BEGIN EXTRACTED RECORDS

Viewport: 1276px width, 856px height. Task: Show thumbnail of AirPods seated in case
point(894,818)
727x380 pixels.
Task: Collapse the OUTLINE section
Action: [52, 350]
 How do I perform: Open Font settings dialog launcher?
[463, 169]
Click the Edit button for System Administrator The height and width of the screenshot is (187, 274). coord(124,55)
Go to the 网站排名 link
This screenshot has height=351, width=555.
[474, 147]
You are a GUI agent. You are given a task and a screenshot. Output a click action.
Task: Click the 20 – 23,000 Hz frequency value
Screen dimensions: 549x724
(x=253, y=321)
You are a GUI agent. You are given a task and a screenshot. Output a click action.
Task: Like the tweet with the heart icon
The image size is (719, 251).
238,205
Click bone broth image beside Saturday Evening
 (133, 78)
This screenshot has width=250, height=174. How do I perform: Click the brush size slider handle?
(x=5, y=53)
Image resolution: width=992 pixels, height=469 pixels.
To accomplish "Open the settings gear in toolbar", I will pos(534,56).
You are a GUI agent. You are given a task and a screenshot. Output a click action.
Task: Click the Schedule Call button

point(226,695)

END EXTRACTED RECORDS
BEGIN EXTRACTED RECORDS

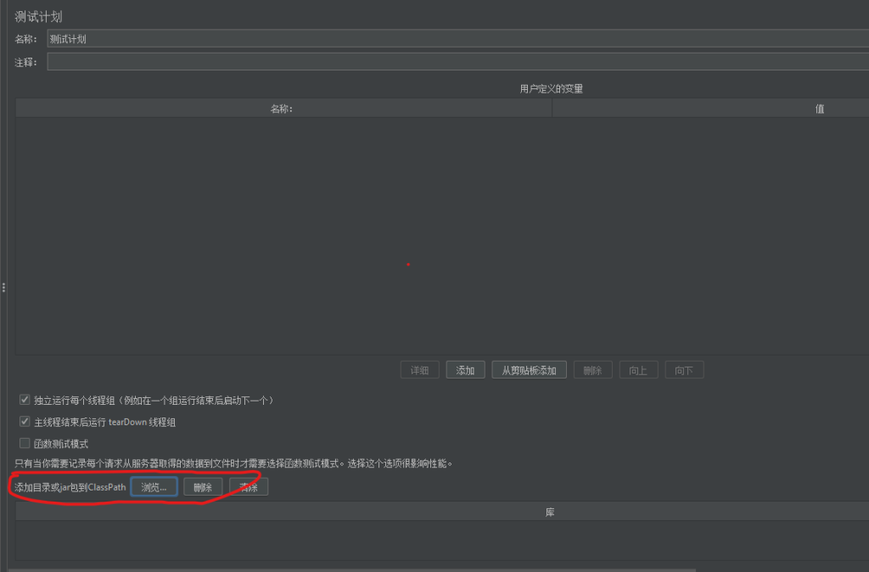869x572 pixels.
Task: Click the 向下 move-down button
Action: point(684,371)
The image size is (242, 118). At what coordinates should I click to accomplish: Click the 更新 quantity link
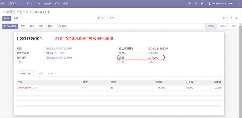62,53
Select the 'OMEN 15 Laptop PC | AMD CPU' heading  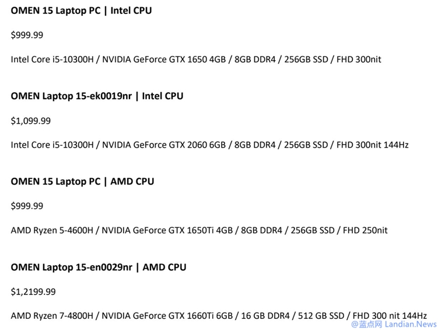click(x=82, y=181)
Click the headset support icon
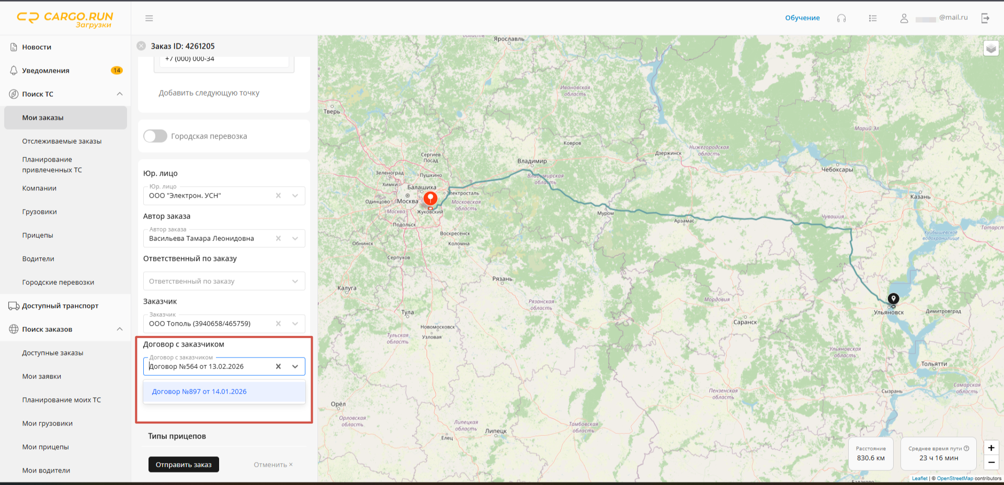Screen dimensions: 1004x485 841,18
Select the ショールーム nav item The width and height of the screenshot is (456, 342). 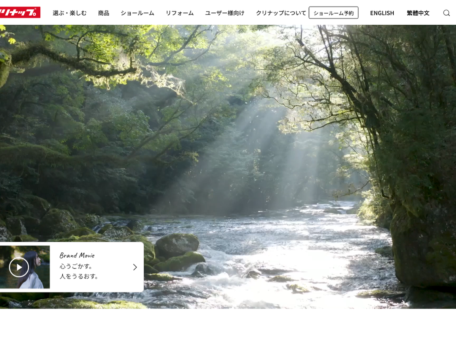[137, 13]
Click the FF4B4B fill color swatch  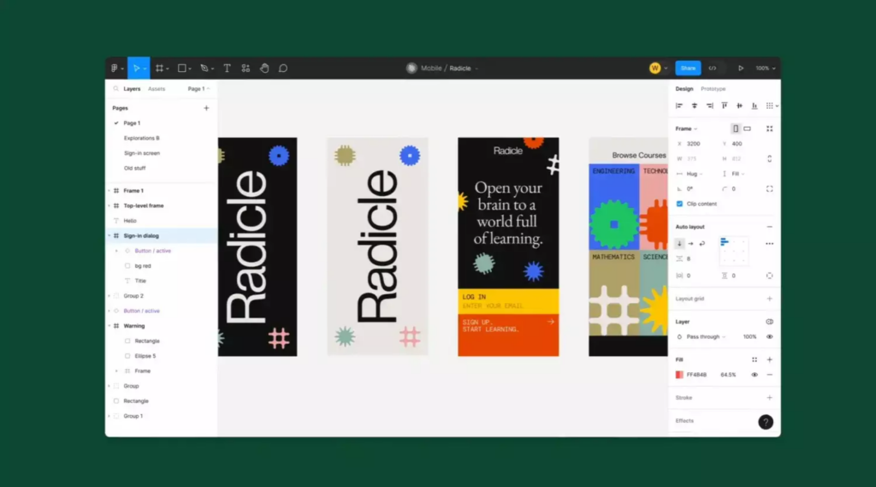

END EXTRACTED RECORDS

EXERCISE DESCRIPTION -> Could you return exactly the lines above from the line with "Task: Click the 20" to the line with "Image resolution: width=992", both included, and nothing else?

OUTPUT OF THE TASK ->
Task: Click the 20 – 23,000 Hz frequency value
Screen dimensions: 549x724
(x=253, y=321)
You are a GUI agent. You are given a task and a screenshot. Output a click action.
Task: Like the tweet with the heart icon
The image size is (719, 251).
238,205
Click bone broth image beside Saturday Evening
 (133, 78)
This screenshot has width=250, height=174. How do I perform: Click the brush size slider handle?
(x=5, y=53)
Image resolution: width=992 pixels, height=469 pixels.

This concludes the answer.